Exercise goal:
Nothing is needed except the lines below that run from the one with "This screenshot has height=512, width=1024." through the one with "Given: Open the Nazione country dropdown", repeated exactly.

----- Material supplied -----

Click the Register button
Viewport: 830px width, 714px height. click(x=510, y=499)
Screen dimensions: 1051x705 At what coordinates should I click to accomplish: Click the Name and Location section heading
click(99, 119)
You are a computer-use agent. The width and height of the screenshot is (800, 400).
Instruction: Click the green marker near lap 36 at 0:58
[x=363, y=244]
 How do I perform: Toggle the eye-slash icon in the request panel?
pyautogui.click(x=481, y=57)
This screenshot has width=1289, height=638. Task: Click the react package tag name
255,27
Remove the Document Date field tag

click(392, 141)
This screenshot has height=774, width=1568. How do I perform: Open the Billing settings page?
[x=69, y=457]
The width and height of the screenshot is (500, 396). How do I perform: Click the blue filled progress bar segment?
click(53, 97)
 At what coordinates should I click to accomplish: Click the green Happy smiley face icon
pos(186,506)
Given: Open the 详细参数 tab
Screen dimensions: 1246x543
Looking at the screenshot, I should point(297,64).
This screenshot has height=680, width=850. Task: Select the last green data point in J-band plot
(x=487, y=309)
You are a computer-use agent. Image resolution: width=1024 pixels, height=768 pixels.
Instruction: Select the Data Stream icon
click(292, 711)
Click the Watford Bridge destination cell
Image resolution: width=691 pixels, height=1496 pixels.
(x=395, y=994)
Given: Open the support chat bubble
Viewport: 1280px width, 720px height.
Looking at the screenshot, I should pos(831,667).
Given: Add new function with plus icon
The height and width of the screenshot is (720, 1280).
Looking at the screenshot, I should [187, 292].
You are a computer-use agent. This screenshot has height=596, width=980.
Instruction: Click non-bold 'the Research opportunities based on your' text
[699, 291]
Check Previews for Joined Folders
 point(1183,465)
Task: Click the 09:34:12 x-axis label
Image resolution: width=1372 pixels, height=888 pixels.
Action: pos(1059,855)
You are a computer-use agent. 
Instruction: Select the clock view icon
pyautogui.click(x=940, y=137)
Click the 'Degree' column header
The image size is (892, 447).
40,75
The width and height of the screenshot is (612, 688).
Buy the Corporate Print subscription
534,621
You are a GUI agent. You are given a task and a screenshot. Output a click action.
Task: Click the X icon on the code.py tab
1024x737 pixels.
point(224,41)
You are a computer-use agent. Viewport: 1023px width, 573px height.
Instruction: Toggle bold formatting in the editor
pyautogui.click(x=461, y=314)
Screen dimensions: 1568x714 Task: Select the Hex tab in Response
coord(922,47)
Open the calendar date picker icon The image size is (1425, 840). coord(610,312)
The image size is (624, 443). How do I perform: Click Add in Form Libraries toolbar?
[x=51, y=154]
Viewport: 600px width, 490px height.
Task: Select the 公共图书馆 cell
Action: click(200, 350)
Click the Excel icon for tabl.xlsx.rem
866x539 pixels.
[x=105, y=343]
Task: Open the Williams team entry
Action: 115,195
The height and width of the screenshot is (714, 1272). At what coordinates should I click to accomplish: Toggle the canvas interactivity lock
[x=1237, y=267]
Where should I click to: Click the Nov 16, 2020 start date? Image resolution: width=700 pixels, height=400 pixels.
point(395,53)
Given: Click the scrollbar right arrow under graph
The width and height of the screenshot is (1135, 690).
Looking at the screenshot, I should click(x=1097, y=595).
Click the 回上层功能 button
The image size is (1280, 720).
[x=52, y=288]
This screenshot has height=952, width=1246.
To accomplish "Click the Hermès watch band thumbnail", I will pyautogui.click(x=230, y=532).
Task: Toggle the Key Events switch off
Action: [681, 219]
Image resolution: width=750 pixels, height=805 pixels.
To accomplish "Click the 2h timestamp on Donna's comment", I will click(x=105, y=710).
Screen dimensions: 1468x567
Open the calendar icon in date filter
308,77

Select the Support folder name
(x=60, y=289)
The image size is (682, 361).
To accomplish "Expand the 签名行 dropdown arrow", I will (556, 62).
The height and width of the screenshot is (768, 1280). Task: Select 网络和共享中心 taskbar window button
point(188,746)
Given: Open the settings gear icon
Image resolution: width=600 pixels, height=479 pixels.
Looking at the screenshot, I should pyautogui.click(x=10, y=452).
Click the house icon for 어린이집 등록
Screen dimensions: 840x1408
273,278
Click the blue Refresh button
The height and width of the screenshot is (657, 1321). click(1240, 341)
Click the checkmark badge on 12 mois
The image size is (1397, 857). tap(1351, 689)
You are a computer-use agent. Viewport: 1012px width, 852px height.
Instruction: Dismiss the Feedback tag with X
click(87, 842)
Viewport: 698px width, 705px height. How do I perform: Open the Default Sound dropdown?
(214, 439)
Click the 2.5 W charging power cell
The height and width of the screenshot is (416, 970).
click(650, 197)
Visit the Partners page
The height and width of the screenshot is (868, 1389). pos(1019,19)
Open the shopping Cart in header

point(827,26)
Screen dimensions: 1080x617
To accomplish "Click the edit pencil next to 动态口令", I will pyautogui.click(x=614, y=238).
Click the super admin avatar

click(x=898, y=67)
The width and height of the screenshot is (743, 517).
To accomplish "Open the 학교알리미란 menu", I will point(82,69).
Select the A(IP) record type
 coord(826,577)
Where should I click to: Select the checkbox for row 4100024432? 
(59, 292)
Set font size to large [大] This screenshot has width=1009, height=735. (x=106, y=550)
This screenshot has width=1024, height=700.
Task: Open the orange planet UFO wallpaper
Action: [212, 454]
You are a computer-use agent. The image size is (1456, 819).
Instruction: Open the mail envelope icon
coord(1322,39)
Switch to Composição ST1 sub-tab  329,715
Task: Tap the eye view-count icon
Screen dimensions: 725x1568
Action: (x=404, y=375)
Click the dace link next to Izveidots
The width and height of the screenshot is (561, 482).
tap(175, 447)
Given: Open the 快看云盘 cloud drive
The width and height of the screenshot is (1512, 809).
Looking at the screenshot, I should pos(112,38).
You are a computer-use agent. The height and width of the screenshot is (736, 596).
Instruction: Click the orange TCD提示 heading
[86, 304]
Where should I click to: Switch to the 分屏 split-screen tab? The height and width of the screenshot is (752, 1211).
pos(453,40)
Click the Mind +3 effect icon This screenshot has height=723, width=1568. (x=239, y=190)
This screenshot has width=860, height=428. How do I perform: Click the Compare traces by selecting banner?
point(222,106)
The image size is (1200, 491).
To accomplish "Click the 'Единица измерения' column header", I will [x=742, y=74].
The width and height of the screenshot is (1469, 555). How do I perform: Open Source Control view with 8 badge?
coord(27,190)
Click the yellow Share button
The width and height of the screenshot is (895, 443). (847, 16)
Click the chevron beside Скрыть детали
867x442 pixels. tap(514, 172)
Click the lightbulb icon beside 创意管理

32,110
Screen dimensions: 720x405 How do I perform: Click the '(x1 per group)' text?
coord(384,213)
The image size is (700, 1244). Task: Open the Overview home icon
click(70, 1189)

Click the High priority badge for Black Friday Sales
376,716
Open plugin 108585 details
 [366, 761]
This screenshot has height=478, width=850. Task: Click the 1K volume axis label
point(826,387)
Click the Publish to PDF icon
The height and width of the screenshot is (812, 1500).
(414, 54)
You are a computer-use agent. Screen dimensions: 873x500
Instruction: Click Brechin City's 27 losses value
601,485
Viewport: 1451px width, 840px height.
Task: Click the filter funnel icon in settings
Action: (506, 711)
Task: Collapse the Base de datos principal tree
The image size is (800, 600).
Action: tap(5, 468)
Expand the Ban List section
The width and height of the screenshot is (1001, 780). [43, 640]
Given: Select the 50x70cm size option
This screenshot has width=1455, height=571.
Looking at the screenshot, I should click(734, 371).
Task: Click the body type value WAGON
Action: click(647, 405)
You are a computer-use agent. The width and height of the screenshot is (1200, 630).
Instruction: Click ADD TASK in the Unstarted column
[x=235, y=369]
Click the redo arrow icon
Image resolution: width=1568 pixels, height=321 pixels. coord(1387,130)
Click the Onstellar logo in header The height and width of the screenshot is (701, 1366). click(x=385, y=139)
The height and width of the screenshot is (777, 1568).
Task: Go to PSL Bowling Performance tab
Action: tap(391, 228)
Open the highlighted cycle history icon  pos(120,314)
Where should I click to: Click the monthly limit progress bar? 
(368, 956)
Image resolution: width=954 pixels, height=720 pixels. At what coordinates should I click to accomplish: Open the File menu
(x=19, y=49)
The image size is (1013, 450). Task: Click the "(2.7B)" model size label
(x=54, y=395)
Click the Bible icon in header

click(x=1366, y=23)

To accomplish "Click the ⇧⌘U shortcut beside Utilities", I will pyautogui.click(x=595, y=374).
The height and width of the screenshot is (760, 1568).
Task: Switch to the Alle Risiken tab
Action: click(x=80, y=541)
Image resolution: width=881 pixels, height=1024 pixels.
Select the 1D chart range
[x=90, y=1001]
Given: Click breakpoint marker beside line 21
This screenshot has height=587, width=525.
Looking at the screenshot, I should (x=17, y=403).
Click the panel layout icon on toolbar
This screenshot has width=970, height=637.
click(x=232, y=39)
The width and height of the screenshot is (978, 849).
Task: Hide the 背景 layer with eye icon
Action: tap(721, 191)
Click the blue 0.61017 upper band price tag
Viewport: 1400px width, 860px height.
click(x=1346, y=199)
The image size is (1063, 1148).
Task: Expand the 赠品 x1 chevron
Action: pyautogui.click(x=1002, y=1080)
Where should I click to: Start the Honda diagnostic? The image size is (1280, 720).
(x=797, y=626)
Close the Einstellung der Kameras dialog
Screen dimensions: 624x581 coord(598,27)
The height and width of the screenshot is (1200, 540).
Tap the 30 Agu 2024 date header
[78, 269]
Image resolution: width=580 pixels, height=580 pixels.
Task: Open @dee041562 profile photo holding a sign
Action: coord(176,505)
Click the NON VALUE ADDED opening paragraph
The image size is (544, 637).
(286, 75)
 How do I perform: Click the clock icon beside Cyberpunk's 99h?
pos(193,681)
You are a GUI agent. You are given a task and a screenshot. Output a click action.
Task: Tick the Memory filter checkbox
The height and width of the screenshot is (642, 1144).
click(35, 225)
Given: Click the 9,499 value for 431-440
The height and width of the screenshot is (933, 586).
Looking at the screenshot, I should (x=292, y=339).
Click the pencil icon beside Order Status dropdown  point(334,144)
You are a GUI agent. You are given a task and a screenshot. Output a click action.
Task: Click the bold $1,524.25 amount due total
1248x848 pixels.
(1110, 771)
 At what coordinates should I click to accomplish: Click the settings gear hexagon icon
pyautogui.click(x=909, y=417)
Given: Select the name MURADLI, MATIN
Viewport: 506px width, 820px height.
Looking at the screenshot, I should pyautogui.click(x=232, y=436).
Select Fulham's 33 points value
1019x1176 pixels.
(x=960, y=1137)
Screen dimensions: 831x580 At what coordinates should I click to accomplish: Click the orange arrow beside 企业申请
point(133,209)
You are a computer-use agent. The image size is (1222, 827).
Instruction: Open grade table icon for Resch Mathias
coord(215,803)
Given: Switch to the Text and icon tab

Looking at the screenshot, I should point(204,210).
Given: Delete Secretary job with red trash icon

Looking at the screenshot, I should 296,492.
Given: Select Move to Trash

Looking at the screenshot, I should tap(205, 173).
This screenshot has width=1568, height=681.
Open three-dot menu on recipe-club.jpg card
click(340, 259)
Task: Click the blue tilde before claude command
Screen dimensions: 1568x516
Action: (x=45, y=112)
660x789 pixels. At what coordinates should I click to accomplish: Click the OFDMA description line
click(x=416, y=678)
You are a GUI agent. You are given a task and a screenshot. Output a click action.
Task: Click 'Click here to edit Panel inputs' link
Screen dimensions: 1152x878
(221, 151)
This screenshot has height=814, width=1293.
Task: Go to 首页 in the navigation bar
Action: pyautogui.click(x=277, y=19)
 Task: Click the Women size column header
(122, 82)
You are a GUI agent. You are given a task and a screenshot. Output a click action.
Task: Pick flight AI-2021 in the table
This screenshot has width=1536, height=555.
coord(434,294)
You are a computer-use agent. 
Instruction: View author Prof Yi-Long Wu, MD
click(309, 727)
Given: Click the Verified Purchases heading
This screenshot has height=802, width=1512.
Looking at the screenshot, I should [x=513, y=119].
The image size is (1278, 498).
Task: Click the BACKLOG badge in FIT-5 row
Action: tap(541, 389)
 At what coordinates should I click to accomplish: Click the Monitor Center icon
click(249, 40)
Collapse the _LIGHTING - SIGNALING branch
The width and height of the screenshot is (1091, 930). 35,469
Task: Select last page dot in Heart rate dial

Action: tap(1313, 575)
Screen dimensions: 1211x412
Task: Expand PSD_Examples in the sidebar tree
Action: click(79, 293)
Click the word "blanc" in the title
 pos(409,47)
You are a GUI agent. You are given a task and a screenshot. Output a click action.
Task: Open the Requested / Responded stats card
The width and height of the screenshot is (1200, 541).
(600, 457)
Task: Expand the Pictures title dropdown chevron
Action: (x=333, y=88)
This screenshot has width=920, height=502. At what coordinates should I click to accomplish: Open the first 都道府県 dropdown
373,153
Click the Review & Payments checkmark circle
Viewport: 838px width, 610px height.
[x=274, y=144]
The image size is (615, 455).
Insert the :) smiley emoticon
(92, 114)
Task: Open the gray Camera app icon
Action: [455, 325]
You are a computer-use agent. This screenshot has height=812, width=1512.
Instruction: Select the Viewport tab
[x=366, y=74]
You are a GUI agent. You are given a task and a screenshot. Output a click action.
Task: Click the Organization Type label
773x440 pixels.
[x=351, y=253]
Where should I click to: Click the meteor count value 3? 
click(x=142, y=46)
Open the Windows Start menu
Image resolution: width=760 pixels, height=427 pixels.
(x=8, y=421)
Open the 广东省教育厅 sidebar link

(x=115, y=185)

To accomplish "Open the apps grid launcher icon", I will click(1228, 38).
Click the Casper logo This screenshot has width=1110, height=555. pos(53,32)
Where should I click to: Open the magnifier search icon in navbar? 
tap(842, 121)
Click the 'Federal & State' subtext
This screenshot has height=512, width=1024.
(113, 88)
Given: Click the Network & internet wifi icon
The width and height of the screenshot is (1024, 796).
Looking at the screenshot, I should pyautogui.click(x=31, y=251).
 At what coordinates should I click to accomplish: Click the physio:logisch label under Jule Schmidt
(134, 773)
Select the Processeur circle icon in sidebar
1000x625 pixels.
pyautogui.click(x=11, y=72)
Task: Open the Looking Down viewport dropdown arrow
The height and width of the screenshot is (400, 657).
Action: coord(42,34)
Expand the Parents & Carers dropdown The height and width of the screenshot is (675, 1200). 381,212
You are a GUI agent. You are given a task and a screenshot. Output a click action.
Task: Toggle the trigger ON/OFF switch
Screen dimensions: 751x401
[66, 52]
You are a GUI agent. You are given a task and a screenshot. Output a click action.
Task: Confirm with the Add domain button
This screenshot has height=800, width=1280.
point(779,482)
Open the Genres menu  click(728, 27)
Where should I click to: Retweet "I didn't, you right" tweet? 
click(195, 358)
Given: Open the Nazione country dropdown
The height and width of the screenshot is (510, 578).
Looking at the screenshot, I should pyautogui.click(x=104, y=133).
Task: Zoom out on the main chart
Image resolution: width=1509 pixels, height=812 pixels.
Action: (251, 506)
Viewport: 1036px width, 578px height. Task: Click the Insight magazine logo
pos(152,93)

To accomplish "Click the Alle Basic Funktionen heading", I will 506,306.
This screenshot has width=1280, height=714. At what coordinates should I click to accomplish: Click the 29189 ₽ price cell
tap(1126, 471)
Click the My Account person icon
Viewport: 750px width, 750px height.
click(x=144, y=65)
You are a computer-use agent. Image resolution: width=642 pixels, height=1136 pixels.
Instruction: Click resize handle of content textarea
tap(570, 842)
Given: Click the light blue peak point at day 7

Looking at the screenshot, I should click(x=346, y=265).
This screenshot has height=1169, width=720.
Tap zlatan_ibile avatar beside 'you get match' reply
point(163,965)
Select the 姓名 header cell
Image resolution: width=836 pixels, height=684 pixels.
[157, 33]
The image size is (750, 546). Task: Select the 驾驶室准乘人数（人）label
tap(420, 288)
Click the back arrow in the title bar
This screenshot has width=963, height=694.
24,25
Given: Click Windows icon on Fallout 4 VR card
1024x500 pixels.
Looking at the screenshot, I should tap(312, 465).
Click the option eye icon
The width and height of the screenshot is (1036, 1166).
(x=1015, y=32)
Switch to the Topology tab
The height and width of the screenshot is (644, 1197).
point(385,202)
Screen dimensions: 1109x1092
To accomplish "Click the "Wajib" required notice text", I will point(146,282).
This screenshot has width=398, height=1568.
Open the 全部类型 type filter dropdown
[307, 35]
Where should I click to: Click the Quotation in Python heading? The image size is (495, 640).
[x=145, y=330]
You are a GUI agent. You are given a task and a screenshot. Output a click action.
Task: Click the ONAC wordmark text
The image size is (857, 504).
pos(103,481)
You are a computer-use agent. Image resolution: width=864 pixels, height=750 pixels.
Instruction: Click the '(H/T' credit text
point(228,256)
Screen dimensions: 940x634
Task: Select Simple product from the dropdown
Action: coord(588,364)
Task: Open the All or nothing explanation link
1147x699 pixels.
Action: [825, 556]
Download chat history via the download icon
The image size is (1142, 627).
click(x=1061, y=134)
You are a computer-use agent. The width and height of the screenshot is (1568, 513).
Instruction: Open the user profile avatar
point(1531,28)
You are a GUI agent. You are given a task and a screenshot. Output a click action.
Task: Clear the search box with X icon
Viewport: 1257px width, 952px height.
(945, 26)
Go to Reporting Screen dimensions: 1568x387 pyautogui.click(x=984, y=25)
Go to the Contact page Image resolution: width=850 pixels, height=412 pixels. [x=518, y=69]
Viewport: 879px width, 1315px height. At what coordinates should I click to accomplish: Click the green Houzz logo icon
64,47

-----

Solution to the exercise:
This screenshot has height=512, width=1024.
(113, 88)
Given: Click the Network & internet wifi icon
The width and height of the screenshot is (1024, 796).
Looking at the screenshot, I should pyautogui.click(x=31, y=251).
 At what coordinates should I click to accomplish: Click the physio:logisch label under Jule Schmidt
(134, 773)
Select the Processeur circle icon in sidebar
1000x625 pixels.
pyautogui.click(x=11, y=72)
Task: Open the Looking Down viewport dropdown arrow
The height and width of the screenshot is (400, 657).
Action: coord(42,34)
Expand the Parents & Carers dropdown The height and width of the screenshot is (675, 1200). 381,212
You are a GUI agent. You are given a task and a screenshot. Output a click action.
Task: Toggle the trigger ON/OFF switch
Screen dimensions: 751x401
[66, 52]
You are a GUI agent. You are given a task and a screenshot. Output a click action.
Task: Confirm with the Add domain button
This screenshot has height=800, width=1280.
point(779,482)
Open the Genres menu  click(728, 27)
Where should I click to: Retweet "I didn't, you right" tweet? 
click(195, 358)
Given: Open the Nazione country dropdown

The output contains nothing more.